Following on from my blog about the butterflies on my fig tree and the dawning realisation that the climate catastrophe is happening, I took a moment before heading up to Scotland for the annual Mindsprings Autumn retreat to ponder the dissociation that arises when we think about it.

I’m sure there’s a part of you (as there’s a part of me) that thinks: oh, God, all that stuff about the climate is too depressing, I can’t read it right now, I’ll watch it later. And parlayed up on a mass scale, that sense of turning away is what has been afflicting us as humans for the past 50 years.

On the one hand since “Silent Spring” we have known the facts. We know the facts. But we don’t feel them.

There are some people who chose to wilfully distort the facts or deny the facts. And I can sort of empathise with them (even though it’s morally bankrupt) because the facts hurt. But in a strange way, since I have started to turn towards the reality of the situation, I actually feel more lively.

I think this is a result of dissociation.

Classically dissociation is the result of trauma

It’s a subject that I have been fascinated with for the last 10 years. The human mind’s ability to simultaneously know and not know things about themselves or the situation they’re in.

Classically dissociation is the result of trauma. The mind chooses to ‘exile’ experience out to the edges of consciousness where it is ‘known’ but not given any meaningful value. So, abused children can recall the appalling treatment they received but seem to attribute no significance to it. It is there and not there at the same time.

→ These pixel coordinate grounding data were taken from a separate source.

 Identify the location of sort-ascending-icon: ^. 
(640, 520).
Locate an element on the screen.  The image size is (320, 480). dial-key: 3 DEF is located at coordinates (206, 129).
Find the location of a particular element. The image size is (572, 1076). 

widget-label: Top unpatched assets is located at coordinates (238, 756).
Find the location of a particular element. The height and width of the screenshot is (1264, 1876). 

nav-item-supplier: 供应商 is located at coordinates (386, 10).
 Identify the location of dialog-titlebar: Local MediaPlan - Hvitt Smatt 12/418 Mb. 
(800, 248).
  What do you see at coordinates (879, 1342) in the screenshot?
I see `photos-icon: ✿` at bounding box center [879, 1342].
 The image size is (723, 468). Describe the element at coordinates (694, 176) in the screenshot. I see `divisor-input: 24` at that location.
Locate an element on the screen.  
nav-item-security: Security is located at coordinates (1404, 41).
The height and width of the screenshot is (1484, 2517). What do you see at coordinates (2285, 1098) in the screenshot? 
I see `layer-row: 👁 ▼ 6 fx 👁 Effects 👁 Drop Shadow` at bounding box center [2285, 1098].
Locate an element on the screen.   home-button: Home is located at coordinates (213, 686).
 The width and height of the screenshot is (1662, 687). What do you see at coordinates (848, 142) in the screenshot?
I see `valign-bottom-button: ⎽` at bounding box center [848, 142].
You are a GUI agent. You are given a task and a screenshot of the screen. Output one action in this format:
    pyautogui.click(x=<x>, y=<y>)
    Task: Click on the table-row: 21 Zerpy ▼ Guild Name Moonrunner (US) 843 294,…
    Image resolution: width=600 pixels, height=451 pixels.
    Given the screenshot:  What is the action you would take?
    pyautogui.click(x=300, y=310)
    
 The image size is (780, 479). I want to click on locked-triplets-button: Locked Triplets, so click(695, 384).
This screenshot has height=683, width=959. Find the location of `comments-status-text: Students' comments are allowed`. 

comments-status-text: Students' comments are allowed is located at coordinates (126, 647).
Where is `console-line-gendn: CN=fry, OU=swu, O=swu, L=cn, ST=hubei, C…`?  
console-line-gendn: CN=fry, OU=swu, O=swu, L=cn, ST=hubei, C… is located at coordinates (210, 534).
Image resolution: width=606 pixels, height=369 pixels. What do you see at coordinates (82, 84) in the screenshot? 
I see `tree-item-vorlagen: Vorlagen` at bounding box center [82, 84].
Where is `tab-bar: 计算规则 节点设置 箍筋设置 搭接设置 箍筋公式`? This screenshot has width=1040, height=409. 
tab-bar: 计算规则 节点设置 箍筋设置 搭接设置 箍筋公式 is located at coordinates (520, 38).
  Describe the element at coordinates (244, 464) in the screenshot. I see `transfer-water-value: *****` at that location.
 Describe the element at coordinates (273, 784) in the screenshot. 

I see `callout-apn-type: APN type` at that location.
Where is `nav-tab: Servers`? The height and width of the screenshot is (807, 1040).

When the dissociated material makes a ‘return’ – that is when the mind starts to ‘re-associate’ with the reality, two things can happen. One, the whole system can go into a painful contacted melt-down, tying itself in knots to shut down the truth. Or two, there can be a very liberating inrush of energy back into the mind. It’s often painful and disorientating – like suddenly realising that you have two heads instead of one all these years – but the new reality is fresh and weirdly exciting.

That’s a little of what I’m feeling. We are living in the most significant of times and that is frightening and enlivening in equal measure.